While Prime Minister’s Office staff in the capital of Nunavut voiced hope initially that Trudeau could arrive later in the evening, the whiteout conditions and wind chill temperatures of -45 C — winds gusted to nearly 80 km/h — soon made it evident the event would be postponed until Friday morning at the earliest. Friday, the weather forecast calls for light snow rather than a blizzard.

The apology has been in the works for the better part of two years since Trudeau signed an Inuit-Crown partnership agreement in 2017.

Nunavut Tunngavik Inc., the organization that speaks for Inuit in Nunavut, has said it wants to help family members locate burial sites of those who died during tuberculosis treatment from the 1940s through the 1960s and whose bodies were buried in southern Canada.

A dinner feast that was planned for the event Thursday, which was to include samplings of narwhal and caribou, was also postponed as Iqaluit was virtually shut down.

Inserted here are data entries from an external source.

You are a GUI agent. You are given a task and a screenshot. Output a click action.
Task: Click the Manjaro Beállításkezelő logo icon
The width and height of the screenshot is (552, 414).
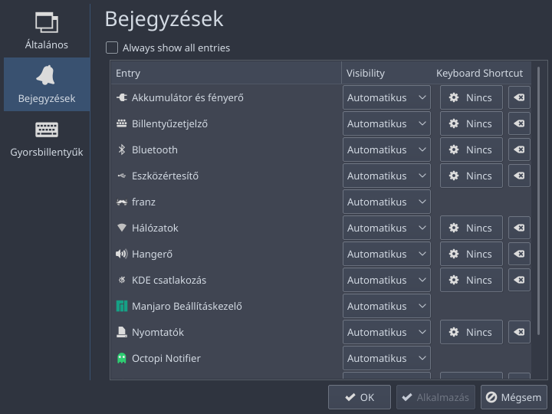(x=121, y=306)
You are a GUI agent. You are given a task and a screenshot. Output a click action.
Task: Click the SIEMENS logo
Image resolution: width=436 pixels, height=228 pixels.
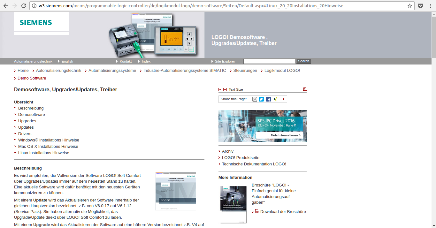pyautogui.click(x=36, y=23)
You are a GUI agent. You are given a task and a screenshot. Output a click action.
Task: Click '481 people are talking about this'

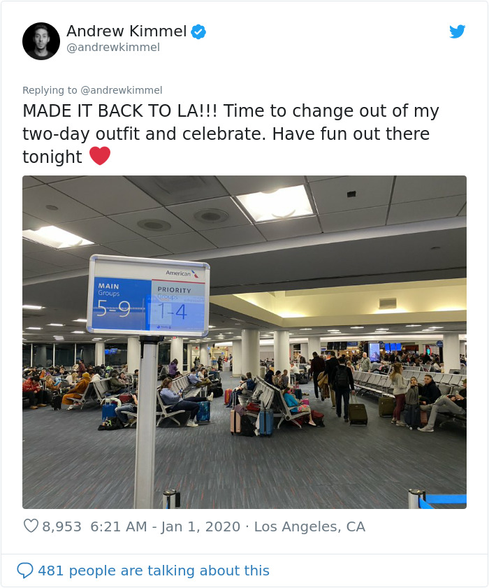point(155,571)
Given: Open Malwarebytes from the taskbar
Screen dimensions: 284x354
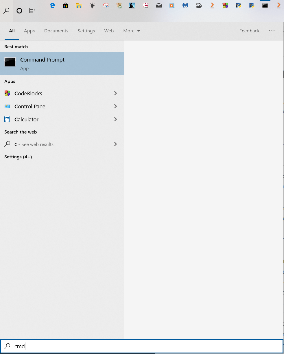Looking at the screenshot, I should [185, 5].
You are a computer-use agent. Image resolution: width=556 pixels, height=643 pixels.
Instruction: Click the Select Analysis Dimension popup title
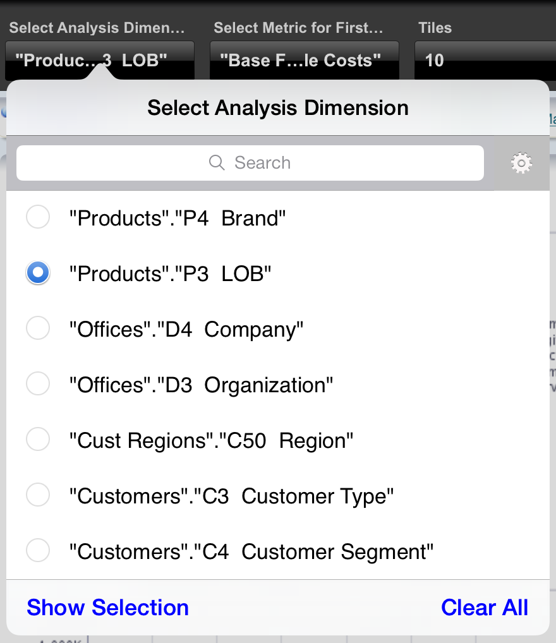(278, 108)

“Services such as water delivery, waste management, garbage pick-up and snow removal are being suspended, and city facilities are being closed to the public, until further notice, due to severe weather conditions,” the city said in a statement posted on social media. Taxis and local residents were also advised to stay off city roads.

Tuberculosis rates among Inuit are still 290 times higher than among Canadian-born non-Indigenous people, according to a 2018 paper from the Public Health Agency of Canada.